Parental Alienation Syndrome

Barbara Kay has a strongly-worded column in Full Comment, the National Post‘s blog, on a recent family law decision awarding sole custody of three daughters to the father.

The “persistent and overwhelming” campaign by the mother over the course of more than a decade was recognized as emotional abuse by Ontario Superior Court Justice Faye McWatt, and the children have been sent to a California therapeutic recovery centre for treatment.
[. . .]
According to the judgment against K. D., she is denied all contact with the girls, even by telephone or text messages She has been ordered not to come closer to them than 300 metres. A. L. has been given the right to confiscate their computers and cellphones. This is necessary, Justice McWatt said, because the mother had so poisoned her children’s feelings toward their father that they had lost their capacity for independent judgment in relating to him.

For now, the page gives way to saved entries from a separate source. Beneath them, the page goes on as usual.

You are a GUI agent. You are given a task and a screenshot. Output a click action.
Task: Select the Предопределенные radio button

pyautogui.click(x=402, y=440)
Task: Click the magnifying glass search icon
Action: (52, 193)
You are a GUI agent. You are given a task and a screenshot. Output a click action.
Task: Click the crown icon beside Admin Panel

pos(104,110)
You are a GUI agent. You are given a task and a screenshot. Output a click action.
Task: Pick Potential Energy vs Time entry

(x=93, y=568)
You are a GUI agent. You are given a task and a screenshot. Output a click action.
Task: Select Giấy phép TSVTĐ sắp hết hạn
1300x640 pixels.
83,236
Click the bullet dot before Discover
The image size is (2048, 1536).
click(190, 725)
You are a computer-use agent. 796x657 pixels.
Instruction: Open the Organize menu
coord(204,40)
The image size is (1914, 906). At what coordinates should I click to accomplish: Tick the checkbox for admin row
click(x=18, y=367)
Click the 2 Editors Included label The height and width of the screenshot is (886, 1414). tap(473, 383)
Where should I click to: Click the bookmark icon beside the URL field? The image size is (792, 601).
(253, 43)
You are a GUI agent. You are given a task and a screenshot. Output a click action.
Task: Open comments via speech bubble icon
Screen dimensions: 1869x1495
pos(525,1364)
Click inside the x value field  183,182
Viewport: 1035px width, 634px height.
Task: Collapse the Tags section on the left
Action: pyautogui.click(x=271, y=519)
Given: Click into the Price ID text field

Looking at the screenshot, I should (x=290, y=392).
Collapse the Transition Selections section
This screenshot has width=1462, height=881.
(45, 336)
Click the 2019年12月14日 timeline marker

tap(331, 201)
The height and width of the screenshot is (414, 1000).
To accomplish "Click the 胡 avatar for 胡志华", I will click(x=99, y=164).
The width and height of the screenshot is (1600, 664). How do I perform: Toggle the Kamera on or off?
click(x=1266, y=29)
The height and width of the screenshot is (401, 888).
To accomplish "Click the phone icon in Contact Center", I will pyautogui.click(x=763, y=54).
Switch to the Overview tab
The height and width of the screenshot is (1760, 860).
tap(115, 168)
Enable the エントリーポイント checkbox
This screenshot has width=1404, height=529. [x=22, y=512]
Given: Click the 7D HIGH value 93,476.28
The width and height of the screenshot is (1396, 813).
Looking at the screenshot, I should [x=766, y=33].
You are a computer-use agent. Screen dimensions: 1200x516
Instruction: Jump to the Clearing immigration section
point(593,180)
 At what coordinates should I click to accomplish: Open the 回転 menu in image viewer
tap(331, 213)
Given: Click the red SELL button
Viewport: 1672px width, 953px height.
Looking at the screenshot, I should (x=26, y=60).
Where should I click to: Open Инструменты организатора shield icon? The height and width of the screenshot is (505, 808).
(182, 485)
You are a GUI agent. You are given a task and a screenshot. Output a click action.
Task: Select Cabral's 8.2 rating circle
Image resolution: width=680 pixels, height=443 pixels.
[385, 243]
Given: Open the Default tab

Although the father’s lawyer hailed the ruling as a “wake-up call to vengeful parents”, Kay takes exception to this optimistic view and sets out the following:

-In the case of the eldest child, the mother’s obsessive demonization of the father was flagged eight years ago by a Toronto mediator and clinical psychologist who testified the mother would alienate the children from their father: Where was “the court” eight years ago?

-The mother has been flouting the court-ordered visitation rights of the father since their separation, to the point of refusing his court-permitted thrice-weekly telephone calls (desperate for contact, he shouted good-night to the children through the doors): Where were the police who should have enforced access?

-The Office of the Children’s Lawyer, which alone decides which children it will assess and/or represent, did not get involved until the process was so far advanced that the damage was already done: Why did it take them so long?

-Even the judge noted that the father’s unrelenting determination to see this battle through was unique, and only possible to someone with an unusually high income (A. L. is a vascular surgeon): How are ordinary people without resources supposed to fight on their children’s behalf ?

Her entire commentary is worth having a look at.